Reviewed by Dennis Schwartz
An over-the-top thriller weakly helmed by the Finnish-born Hollywood filmmaker Renny Harlin (“Skiptrace”/”Cleaner”), that strains our sensibilities for shocks and credibility. The story by Wayne Kramer is co-written by Kramer and Kevin Brodbin, with major plot holes. It slavishly follows the formula of Agatha Christie’s “Ten Little Indians,” where one-by-one a group of trainee FBI agents are killed by an unknown serial killer. On an isolated island called Oniega, off the coast of North Carolina, a team of FBI agents-in-training are going through a weekend of an unorthodox exercise called Mindhunters (whereby the trainees are after a serial killer called “the puppeteer”), that’s ordered by their innovative but controversial instructor supervisor Harris (Val Kilmer) to see if they are fit to be profilers.
The uninhabited island, operated by the Navy, has on it a mock town with human dummies.
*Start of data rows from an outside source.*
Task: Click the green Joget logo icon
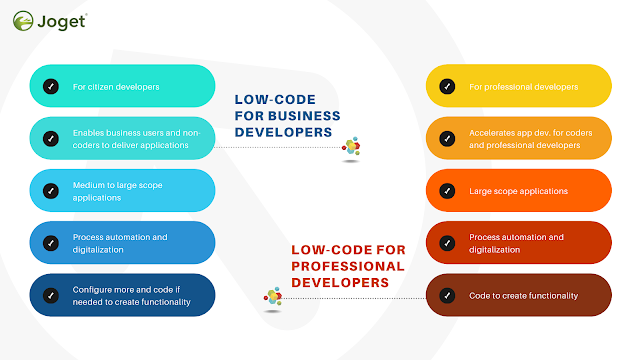[x=23, y=21]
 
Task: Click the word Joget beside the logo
[x=62, y=22]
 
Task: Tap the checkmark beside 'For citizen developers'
[x=51, y=87]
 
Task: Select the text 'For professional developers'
[x=523, y=87]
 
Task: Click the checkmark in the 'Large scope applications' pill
[x=447, y=191]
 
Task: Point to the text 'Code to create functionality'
[x=523, y=296]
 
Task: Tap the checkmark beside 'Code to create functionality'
[x=447, y=296]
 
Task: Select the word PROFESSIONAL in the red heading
[x=348, y=266]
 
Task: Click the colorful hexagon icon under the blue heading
[x=351, y=146]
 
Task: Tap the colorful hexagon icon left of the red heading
[x=273, y=296]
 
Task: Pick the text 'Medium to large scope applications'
[x=118, y=191]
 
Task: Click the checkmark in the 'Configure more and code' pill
[x=51, y=296]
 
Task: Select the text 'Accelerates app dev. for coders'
[x=531, y=133]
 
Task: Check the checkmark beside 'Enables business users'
[x=51, y=139]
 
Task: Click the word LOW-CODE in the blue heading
[x=275, y=100]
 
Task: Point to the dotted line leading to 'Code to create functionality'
[x=353, y=298]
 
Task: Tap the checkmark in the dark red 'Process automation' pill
[x=447, y=243]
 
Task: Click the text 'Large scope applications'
[x=518, y=191]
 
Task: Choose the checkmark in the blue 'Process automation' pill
[x=51, y=243]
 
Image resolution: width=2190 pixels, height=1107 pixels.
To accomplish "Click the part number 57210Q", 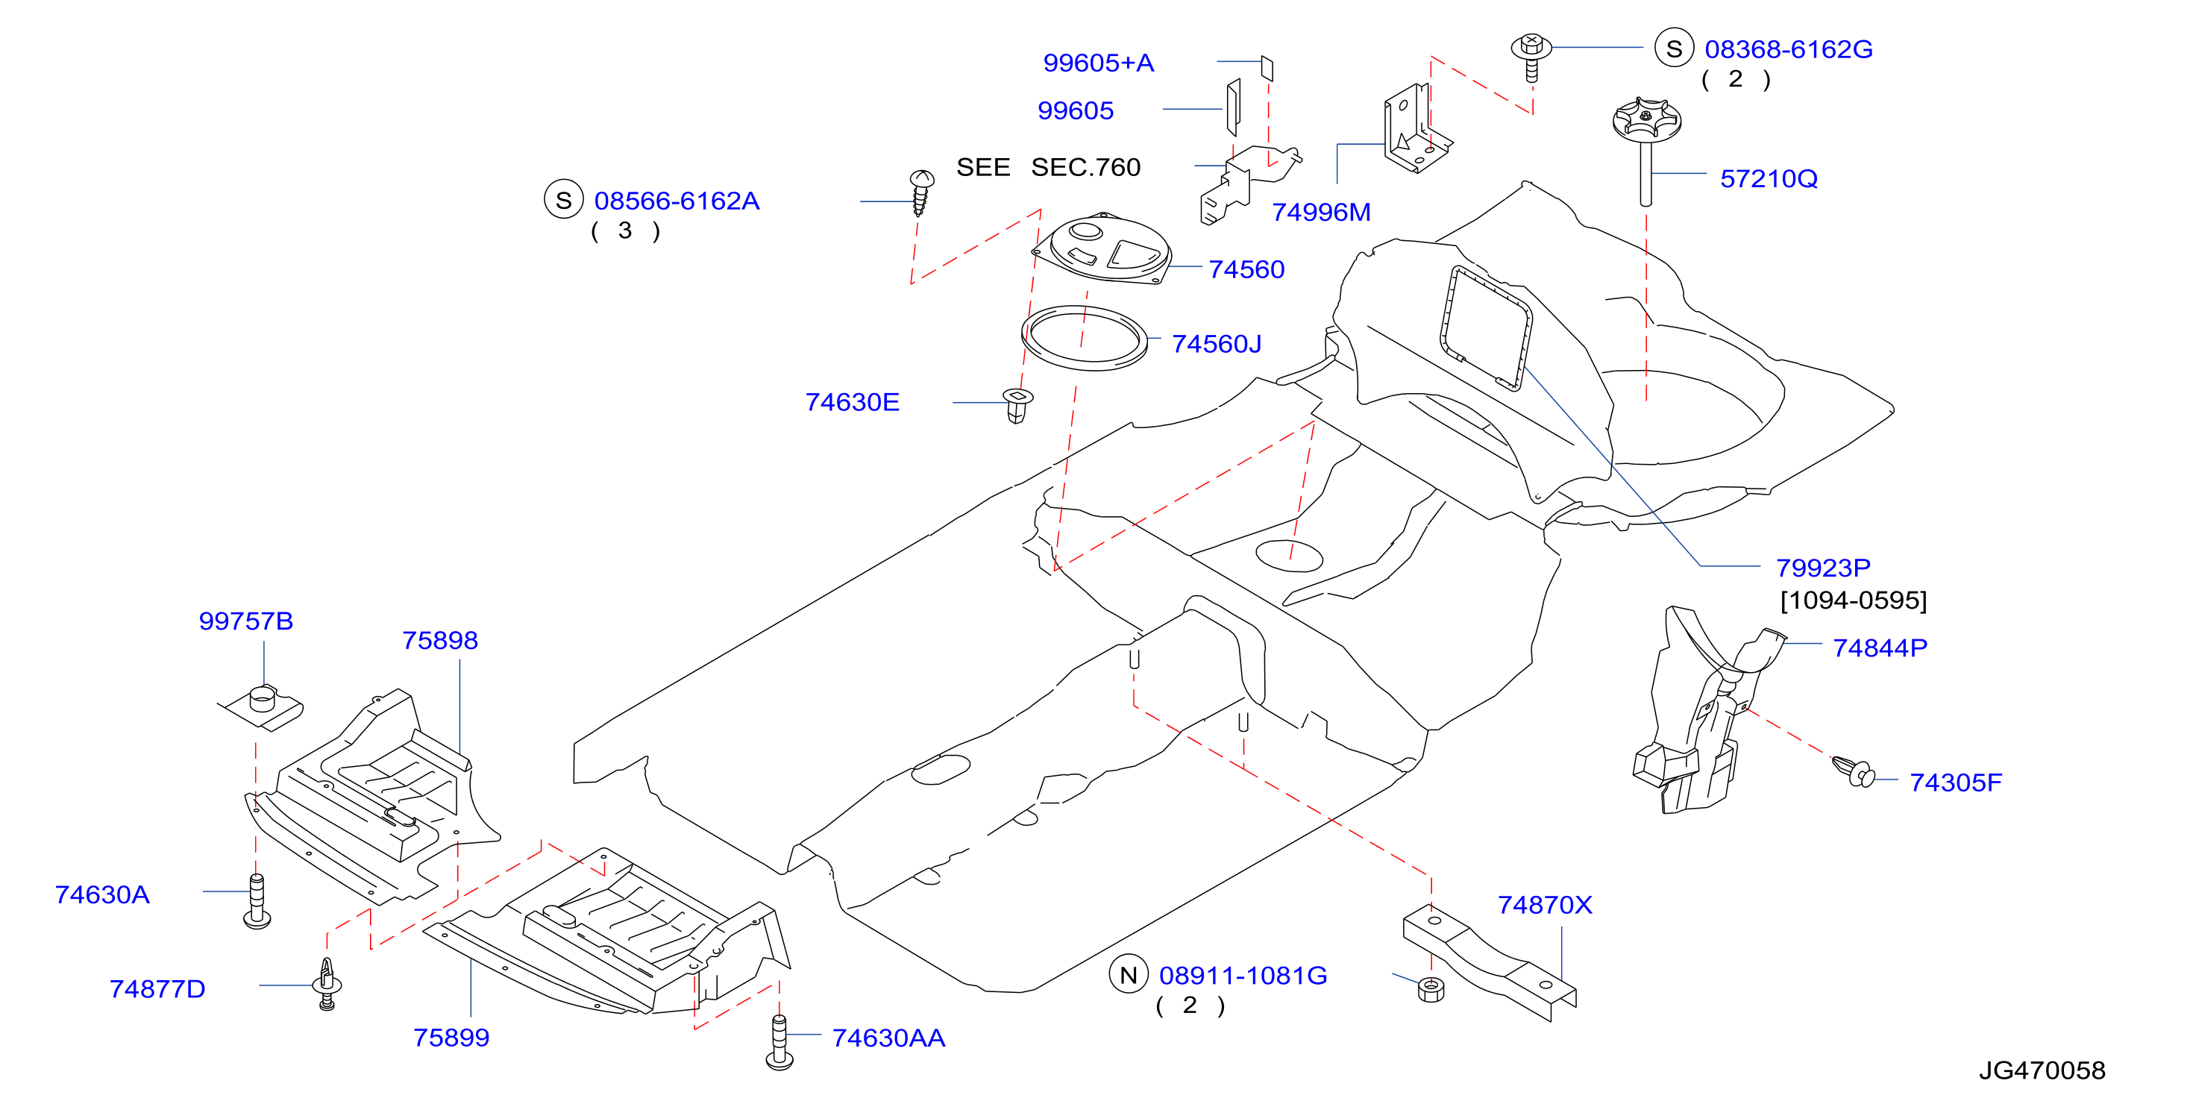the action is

The trainees include Reston (Christian Slater), Sara (Kathryn Morris), Bobby (Eion Bailey), Rafe (Will Kemp), Lucas (Jonny Lee Miller), Nicole (Patricia Velazquez) and Vince (Clifton Collins Jr.). They are joined by Gabe (LL Cool J), who introduces himself as a Philly cop invited to be an observer. After a kitten is found hanging from the ceiling and their designated leader is brutally killed in a trap, the group become aware that this is no simulation and one of them is a real serial killer who has profiled their strengths and weaknesses and is out to slaughter them all by using their weaknesses to get them in staged traps. After every killing, the culprit leaves a clock or a watch behind to show the time of the next killing As the suspense builds, the agents must use their cop skills to catch the killer before time runs out.
We will eventually learn the killer’s weakness was a bullet. If you for a second thought the training site would have no contact with its FBI base camp, you have no idea how the FBI operates. All the victims are one-note characters, who are murdered before we know much about them or get a chance to care about them. The sloppily made suspense thriller was deservedly ripped by most critics and was a financial flop.